Les filières les plus porteuses sont : transformation du manioc (gari, attiéké, farines), jus naturels (gingembre, bissap, mangue, ananas), miel et produits de la ruche, plantain transformé (chips, farine), conserves de légumes pays, plats préparés traditionnels conditionnés (ndolè, eru, koki), et boulangerie-viennoiserie utilisant farines locales.
Combien faut-il pour démarrer une unité agro à Yaoundé ?
Une micro-unité de transformation démarre avec 5-15 millions FCFA (équipement de base, agrément MINSANTE/ANOR, conditionnement, communication initiale).
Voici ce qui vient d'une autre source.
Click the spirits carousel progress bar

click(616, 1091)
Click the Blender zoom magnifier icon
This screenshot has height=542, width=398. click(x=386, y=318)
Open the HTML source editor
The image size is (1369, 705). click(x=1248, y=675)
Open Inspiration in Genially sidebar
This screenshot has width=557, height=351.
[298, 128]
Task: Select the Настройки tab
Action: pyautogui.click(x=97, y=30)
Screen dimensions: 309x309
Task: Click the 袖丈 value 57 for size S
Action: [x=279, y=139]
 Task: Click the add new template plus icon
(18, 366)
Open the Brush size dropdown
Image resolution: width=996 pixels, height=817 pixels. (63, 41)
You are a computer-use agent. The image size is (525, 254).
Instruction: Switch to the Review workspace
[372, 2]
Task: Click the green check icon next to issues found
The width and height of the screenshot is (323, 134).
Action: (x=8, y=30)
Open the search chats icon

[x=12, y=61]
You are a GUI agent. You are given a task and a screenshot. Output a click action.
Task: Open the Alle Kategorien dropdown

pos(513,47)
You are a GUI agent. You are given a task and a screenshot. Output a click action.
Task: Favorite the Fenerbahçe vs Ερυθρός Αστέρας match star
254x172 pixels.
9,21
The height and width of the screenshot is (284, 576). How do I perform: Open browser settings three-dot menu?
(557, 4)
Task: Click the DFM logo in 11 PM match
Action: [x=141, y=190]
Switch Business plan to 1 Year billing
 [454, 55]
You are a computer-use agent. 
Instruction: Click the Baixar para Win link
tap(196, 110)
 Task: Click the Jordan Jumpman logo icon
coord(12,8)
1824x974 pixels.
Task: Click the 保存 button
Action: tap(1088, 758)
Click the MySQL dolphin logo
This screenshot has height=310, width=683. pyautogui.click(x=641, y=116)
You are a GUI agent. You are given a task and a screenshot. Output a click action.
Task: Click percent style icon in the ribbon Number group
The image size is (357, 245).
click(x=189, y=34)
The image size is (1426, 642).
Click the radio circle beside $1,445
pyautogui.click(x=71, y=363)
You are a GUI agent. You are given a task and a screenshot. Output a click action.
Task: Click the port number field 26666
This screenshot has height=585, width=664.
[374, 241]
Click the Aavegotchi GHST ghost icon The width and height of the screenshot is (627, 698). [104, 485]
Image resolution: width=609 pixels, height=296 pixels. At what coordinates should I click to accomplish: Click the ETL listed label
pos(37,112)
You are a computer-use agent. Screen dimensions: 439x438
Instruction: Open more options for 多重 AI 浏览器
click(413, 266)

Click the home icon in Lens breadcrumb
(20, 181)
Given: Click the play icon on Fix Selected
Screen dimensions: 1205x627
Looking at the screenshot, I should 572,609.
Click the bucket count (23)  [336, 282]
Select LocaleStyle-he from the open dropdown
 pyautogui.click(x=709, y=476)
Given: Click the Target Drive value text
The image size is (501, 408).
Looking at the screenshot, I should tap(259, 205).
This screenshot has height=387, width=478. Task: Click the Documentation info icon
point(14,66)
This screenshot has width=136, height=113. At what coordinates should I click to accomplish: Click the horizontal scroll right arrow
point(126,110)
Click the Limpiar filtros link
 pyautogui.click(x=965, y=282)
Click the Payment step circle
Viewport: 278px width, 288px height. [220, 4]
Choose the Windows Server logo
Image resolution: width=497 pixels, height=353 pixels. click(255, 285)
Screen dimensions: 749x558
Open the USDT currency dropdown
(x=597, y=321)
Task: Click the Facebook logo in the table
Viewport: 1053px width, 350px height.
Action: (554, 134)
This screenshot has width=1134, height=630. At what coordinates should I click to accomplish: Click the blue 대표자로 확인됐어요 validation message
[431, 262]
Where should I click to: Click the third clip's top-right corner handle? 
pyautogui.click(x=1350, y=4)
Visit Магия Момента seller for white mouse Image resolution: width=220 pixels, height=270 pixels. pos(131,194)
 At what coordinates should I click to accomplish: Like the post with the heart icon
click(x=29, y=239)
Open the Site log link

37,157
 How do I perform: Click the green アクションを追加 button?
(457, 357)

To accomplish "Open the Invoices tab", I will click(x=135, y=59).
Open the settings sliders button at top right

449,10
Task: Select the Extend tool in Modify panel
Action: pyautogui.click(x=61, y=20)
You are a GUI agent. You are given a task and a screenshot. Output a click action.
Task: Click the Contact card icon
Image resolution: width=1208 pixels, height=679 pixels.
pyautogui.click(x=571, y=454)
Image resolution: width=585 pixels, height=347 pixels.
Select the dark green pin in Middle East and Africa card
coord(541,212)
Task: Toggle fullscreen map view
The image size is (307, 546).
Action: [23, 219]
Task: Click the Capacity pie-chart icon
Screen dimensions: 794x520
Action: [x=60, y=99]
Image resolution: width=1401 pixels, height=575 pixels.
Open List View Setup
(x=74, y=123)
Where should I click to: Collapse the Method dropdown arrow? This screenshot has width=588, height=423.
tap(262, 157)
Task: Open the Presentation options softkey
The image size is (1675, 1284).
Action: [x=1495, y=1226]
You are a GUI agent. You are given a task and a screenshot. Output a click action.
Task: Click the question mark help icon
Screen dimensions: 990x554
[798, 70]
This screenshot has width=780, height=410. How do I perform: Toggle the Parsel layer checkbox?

Une PME structurée nécessite 50-300 millions FCFA pour atteindre des volumes industriels et accéder à la grande distribution. Les zones industrielles d'Olembe et de Mvan offrent des terrains adaptés.
Comment écouler ses produits à Yaoundé ?
Les circuits accessibles sont : grandes surfaces (Casino, Mahima, Score, Carrefour), boutiques de proximité, marchés (Mokolo, Mfoundi, Mvog-Mbi), restaurants et hôtels, ONG/bailleurs (achats institutionnels), e-commerce local (Glovo Market, Jumia Food), et de plus en plus l'export régional (Tchad, RCA, Gabon) via le corridor Douala-Yaoundé.
Quels labels et certifications viser ?
Les certifications utiles sont : agrément sanitaire MINSANTE (obligatoire), norme ANOR (Cameroun) pour le marché local, ISO 22000 et HACCP pour l'export et la grande distribution, label bio (ECOCERT, Bureau Veritas) pour le segment premium, et certification halal pour certains marchés export. Le label 'Made in Cameroon' est aussi un argument marketing fort sur le marché local.